Realmente me sentía feliz. Sí. Había ganado mi apuesta de mantener a la muerte a raya… Lástima que en Jerusalén no hubiera concursos de poesía como en Arras. «Vaya, y ahora que lo pienso, ¿dónde está Thierry de Alsacia? No le veo por ninguna parte…» Aprovechando un breve reflujo en la tormenta de aplausos, precisé: «Y aquí acaba el cuento…». Y abandoné el escenario.

Me sentía inquieto. ¿Dónde se habría metido el conde de Flandes?

Apenas había puesto el pie fuera de la cueva, cuando el rubicundo Amaury me abrazó. El rey estaba tan gordo que desaparecí entre los pliegues de su grasa, y sentí sobre mi pecho la presión de sus voluminosos senos.

– A fe mía que tengo que recompensar a cada uno de los miembros de vuestra c-c-compañía -me dijo Amaury-. ¡P-p-pídeme lo que quieras!

– Bien -dije-, si me atreviera a…

– ¡Atrévete! Te lo ordeno.

– Me apasionan los textos y las obras de todos los géneros… ¿No podría consultar vuestros libros? ¿Entrar en vuestras bibliotecas?

– ¿Nuestros libros? Pero ¿p-p-para qué?

– No solo los vuestros -precisé-, sino los de todo vuestro reino.
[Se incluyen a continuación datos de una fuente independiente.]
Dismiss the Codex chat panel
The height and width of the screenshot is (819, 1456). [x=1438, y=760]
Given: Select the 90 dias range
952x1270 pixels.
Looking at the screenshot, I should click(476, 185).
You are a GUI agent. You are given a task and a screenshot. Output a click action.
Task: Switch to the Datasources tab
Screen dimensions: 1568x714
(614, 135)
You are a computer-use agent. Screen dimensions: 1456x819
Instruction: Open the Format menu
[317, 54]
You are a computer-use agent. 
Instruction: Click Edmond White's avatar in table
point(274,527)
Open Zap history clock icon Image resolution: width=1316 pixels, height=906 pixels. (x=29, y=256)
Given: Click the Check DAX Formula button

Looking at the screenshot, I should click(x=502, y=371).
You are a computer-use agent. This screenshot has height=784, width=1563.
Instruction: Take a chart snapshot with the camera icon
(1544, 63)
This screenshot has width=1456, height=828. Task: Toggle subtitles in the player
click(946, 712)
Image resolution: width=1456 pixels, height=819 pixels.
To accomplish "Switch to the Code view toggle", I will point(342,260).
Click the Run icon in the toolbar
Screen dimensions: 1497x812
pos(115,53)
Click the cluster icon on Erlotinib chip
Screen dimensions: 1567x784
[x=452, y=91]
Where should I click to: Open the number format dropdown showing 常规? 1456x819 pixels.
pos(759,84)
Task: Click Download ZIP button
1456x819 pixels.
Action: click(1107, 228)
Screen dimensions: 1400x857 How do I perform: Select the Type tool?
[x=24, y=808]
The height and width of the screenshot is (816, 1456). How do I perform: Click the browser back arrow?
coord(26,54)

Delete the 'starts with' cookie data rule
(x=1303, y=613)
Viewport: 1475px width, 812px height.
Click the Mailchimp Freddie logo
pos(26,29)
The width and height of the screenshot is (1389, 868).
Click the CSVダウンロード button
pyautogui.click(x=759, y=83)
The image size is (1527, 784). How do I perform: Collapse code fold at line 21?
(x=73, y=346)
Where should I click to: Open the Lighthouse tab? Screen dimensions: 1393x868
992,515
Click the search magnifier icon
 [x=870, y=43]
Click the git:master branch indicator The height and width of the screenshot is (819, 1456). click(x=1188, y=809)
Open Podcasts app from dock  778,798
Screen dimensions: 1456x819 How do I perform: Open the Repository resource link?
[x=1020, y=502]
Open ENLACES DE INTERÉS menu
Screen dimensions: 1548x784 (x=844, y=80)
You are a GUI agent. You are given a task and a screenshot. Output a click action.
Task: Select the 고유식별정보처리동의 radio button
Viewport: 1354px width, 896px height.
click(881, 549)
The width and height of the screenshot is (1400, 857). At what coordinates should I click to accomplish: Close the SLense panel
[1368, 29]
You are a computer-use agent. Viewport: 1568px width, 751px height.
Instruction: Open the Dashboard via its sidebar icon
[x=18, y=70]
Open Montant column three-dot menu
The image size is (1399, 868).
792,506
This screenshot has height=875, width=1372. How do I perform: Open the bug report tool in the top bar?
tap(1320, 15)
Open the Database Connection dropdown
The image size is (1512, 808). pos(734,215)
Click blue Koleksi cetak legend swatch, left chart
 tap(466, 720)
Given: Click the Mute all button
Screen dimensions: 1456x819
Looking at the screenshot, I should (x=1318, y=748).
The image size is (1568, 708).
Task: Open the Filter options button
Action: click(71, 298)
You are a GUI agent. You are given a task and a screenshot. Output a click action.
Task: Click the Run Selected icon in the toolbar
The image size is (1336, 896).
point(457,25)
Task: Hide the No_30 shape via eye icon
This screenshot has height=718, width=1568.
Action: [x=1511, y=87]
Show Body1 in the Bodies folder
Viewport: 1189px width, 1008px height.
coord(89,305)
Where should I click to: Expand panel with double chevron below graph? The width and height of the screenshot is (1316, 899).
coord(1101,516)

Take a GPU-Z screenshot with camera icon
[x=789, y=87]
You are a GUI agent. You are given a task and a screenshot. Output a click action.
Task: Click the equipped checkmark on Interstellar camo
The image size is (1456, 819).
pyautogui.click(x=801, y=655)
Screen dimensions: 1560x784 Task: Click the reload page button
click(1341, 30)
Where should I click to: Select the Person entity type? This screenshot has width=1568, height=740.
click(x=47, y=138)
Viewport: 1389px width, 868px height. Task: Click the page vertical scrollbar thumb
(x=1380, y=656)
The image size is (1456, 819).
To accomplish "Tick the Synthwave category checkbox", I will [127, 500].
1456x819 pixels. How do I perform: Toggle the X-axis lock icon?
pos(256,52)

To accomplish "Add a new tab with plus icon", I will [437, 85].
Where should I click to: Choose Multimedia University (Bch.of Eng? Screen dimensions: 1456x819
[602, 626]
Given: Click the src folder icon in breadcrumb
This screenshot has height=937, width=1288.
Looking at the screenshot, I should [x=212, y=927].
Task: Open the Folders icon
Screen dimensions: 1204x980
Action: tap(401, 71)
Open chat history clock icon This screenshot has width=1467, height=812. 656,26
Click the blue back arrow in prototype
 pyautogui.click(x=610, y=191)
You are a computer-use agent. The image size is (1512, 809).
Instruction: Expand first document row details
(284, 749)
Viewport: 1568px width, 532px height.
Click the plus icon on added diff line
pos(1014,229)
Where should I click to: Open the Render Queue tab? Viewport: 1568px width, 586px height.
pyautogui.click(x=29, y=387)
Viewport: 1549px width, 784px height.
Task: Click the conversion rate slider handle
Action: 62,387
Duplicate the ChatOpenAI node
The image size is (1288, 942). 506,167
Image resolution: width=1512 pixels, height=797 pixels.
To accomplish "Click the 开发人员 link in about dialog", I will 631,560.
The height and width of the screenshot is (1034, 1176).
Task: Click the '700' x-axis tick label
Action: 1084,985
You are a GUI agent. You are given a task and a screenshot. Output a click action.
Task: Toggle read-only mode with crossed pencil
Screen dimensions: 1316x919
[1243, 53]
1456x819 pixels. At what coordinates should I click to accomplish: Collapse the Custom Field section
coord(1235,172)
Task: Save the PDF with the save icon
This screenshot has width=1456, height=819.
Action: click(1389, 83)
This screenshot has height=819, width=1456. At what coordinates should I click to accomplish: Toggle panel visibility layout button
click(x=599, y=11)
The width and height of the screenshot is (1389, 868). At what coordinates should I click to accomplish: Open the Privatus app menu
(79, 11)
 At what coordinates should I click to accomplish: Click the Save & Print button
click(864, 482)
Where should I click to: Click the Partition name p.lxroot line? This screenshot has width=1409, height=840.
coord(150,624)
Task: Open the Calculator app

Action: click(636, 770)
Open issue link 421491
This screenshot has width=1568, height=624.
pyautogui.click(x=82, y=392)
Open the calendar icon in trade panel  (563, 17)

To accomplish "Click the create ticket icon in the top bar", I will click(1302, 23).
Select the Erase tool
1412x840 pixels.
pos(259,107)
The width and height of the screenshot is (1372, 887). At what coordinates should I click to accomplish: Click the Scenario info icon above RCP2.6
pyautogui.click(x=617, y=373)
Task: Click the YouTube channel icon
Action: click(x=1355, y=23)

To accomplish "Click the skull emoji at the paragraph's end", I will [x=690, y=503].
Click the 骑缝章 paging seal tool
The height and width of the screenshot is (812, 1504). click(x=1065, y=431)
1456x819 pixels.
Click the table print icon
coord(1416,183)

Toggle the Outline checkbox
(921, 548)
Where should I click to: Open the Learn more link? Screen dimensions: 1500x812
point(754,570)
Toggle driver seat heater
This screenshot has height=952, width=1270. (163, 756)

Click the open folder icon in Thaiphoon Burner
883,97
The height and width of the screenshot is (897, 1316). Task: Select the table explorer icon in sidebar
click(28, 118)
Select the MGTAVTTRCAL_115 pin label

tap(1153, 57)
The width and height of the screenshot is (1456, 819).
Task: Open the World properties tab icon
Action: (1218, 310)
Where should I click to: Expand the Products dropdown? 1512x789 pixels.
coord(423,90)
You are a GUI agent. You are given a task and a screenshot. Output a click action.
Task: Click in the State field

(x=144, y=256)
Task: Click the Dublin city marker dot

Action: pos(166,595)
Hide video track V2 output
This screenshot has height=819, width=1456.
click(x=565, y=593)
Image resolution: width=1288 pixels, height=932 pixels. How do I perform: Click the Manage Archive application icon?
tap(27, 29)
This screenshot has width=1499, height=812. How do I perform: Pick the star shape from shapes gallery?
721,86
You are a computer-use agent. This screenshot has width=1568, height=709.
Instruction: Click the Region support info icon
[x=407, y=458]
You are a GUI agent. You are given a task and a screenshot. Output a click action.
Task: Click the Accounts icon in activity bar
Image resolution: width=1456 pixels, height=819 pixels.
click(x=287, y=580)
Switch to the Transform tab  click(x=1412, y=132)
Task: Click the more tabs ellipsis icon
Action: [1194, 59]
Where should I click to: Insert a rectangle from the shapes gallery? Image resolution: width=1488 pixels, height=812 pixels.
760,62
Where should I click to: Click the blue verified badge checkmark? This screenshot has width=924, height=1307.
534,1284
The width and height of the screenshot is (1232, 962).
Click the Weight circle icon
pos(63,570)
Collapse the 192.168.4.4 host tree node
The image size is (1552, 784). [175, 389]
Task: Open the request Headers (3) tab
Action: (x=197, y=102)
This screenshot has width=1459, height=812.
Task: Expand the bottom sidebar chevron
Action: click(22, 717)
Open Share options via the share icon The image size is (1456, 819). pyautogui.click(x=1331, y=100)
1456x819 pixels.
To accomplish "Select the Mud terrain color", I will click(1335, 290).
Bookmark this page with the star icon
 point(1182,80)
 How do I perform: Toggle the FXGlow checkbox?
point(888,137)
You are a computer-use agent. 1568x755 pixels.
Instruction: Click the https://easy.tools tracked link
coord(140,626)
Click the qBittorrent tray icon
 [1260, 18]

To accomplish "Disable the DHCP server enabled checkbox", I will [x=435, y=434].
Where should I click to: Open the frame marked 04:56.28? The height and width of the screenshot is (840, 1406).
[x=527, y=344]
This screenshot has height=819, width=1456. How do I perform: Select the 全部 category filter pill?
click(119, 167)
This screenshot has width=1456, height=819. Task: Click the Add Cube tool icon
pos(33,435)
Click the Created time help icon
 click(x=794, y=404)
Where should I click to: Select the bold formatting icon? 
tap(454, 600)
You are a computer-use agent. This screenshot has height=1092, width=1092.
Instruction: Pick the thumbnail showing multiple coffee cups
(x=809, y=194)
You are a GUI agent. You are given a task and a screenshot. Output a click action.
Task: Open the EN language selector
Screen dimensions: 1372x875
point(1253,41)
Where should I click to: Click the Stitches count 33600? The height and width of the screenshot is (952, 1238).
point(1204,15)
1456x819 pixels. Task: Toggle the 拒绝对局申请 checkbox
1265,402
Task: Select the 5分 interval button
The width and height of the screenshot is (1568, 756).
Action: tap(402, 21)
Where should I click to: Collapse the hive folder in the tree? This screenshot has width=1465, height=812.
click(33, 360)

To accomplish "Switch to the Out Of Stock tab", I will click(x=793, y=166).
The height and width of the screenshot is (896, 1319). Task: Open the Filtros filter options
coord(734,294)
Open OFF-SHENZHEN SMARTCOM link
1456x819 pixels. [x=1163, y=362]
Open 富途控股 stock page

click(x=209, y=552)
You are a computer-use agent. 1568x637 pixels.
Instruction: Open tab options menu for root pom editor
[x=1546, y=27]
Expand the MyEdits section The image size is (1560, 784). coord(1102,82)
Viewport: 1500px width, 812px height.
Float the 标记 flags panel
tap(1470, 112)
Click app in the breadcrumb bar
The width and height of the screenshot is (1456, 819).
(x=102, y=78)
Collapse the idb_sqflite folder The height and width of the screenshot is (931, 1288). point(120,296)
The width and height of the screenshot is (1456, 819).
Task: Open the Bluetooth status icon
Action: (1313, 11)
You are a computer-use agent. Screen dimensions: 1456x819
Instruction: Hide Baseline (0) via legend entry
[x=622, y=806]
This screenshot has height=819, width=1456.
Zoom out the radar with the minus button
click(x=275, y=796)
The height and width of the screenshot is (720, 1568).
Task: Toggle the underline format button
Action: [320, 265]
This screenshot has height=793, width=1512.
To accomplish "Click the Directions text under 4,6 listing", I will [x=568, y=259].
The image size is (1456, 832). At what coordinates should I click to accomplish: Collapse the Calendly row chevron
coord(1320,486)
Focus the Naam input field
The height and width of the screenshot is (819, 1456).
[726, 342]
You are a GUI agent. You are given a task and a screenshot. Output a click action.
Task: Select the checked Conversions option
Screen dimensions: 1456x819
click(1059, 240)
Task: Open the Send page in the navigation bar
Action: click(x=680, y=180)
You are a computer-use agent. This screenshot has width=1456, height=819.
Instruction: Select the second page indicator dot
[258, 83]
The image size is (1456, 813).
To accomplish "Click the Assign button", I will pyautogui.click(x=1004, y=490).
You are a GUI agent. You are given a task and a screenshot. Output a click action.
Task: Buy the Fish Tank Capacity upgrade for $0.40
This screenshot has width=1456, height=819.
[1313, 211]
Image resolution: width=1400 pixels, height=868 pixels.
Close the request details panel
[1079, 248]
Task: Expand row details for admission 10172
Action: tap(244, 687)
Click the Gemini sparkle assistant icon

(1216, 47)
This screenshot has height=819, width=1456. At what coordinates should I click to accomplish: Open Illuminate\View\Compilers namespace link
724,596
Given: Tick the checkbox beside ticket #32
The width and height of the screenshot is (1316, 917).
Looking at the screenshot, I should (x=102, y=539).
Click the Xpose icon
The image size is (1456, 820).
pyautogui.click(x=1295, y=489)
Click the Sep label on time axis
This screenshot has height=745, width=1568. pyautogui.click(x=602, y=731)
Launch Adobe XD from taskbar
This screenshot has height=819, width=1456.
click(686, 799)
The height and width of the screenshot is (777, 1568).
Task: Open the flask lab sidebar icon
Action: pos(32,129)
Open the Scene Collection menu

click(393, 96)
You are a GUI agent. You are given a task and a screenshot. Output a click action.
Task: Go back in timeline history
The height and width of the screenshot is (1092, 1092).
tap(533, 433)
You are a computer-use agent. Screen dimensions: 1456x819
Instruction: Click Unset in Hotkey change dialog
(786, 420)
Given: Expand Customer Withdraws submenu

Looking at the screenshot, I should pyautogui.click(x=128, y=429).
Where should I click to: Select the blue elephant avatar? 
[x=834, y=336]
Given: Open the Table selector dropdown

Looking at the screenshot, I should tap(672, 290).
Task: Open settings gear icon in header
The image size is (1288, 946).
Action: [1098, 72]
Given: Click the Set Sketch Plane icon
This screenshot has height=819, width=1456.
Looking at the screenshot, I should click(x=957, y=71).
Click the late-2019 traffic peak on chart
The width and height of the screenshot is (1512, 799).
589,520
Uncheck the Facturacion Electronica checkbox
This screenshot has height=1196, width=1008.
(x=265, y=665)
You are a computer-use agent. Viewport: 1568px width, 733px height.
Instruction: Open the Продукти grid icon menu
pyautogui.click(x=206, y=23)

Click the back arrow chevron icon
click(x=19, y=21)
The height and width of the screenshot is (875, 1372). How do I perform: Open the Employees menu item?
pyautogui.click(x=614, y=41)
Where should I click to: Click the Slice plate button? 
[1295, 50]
Yo pongo en romance cuentos de aventuras, y me es muy útil rodearme de los mejores autores, para inspirarme en ellos…

– Ya veo. No es complicado. -Amaury se volvió hacia el canónigo de Acre y le ordenó-: Guillermo, muestra nuestros manuscritos a este buen monje.

– ¿Todos?

– Sí, incluidos los que mantienes a salvo de miradas indiscretas…

– Se hará como deseáis, sire -dijo Guillermo.

– ¿Y tú? ¿Qué quieres? -preguntó Amaury a Nicéforo.

– ¿Yo? Nada. Solo vuestro éxito…

– ¿Es decir…? P-p-perdóname, joven amigo, pero desconfío de los que quieren mi bien.

– Sin embargo, majestad, eso es justamente lo que más deseo: vuestro bien.

– ¿Cuál? ¿El que significará unir Egipto al reino, o bien el de verme en los b-b-brazos de una mujer?

– Ambos, amado rey -concluyó Nicéforo con una sonrisa enigmática.

– Bien, haré t-t-todo lo que esté en mi mano por satisfacerte. Y tú, mi buen, emm…, soldado, monje, comediante… En fin, tú, el del cráneo más o menos tonsurado, ¿qué deseas?

La pregunta iba dirigida a Morgennes, que se tomó tanto tiempo para responder que todos los que estaban a su alrededor se impacientaron.

– ¿Y bien? -dijo el rey-. ¿Tan complicado es?

– Sire, por favor -dijo Morgennes-. ¡Hacedme caballero!